Sleep disruption and glucose processing

Shallow sleep can impair a person’s glucose metabolism, despite the presence of adequate insulin, researchers report. The finding might explain previous studies that linked poor sleep patterns with type 2, or adult-onset, diabetes, since the disease is closely tied to such insulin resistance.

Researcher Esra Tasali of the University of Chicago monitored nine healthy volunteers during two nights of sleep. She also used blood tests to measure each participant’s ability to process intravenous infusions of glucose the next morning. A month later, Tasali repeated the tests over three nights. But this time, researchers set off a noise whenever a participant entered a deep form of sleep thought to be the most restorative. The disruptions pull people back from deep sleep but don’t awaken them.
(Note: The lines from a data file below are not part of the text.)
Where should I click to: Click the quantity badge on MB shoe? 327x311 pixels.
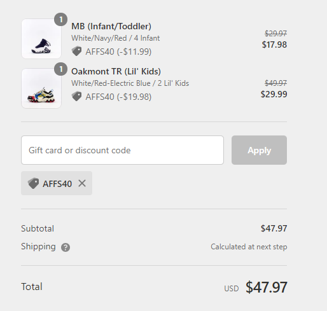61,20
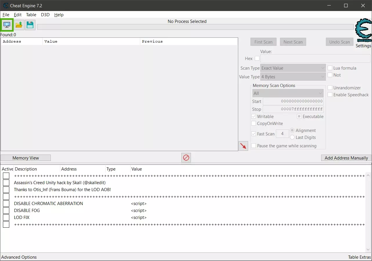Click the Cheat Engine title bar icon
The image size is (372, 261).
(6, 6)
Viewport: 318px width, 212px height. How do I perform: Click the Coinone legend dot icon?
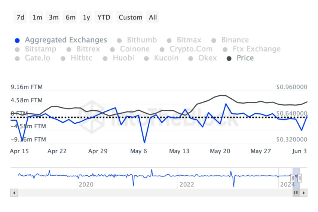(112, 49)
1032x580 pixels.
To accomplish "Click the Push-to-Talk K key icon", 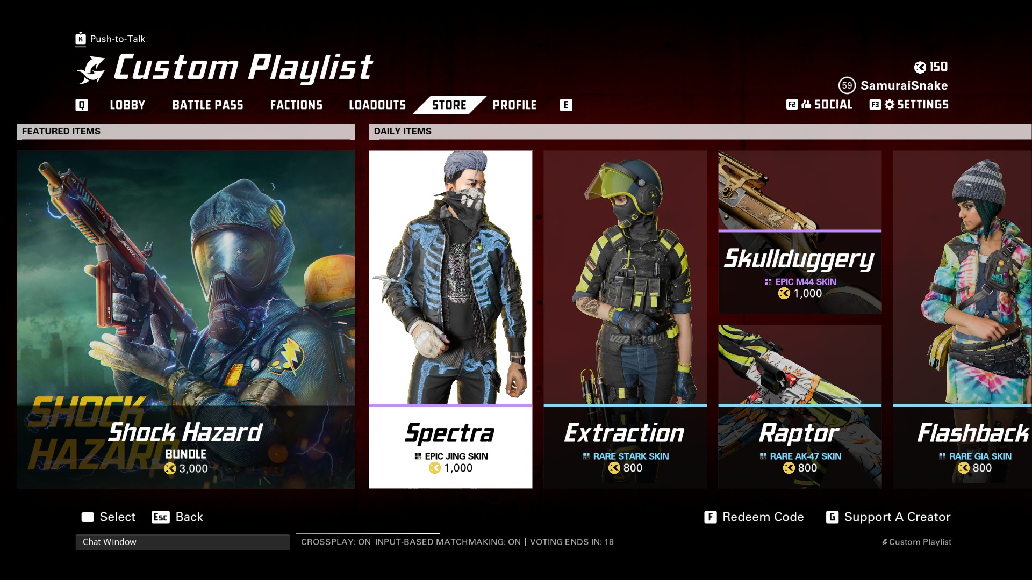I will pyautogui.click(x=81, y=39).
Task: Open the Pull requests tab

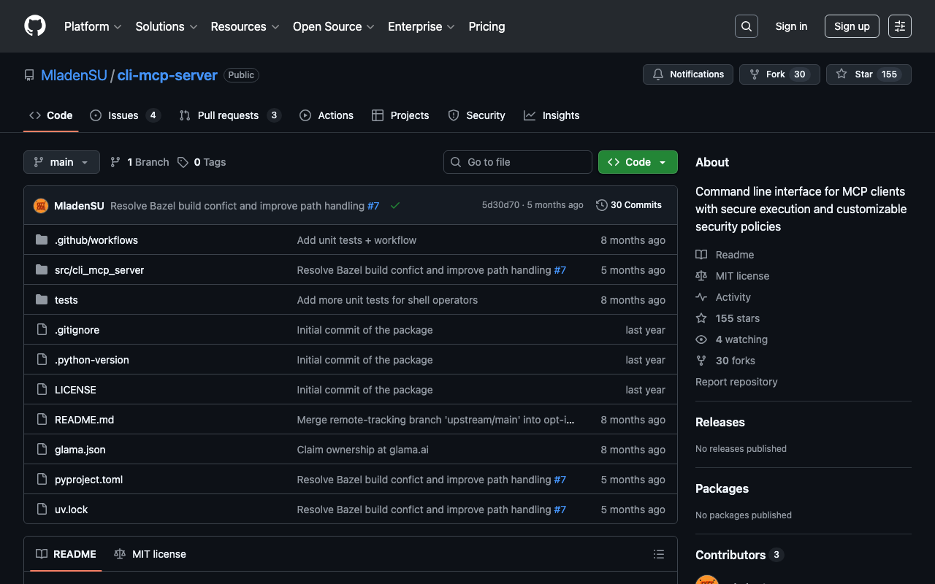Action: (229, 115)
The blood tests showed that eight of the nine volunteers had significantly poorer glucose processing the day after being deprived of deep sleep. In these people, insulin-making cells in the pancreas failed to rev up production in response to this substandard glucose metabolism, Tasali and her colleagues report in the Jan. 22 Proceedings of the National Academy of Sciences.

Earlier work had linked a lack of sleep with poor glucose metabolism. But the new study goes a step further, associating poor quality sleep with the condition. The participants got just as many hours of sleep during their routine nights as they did during the noisy experimental nights.

The findings suggest that deep sleep has an effect on hormones.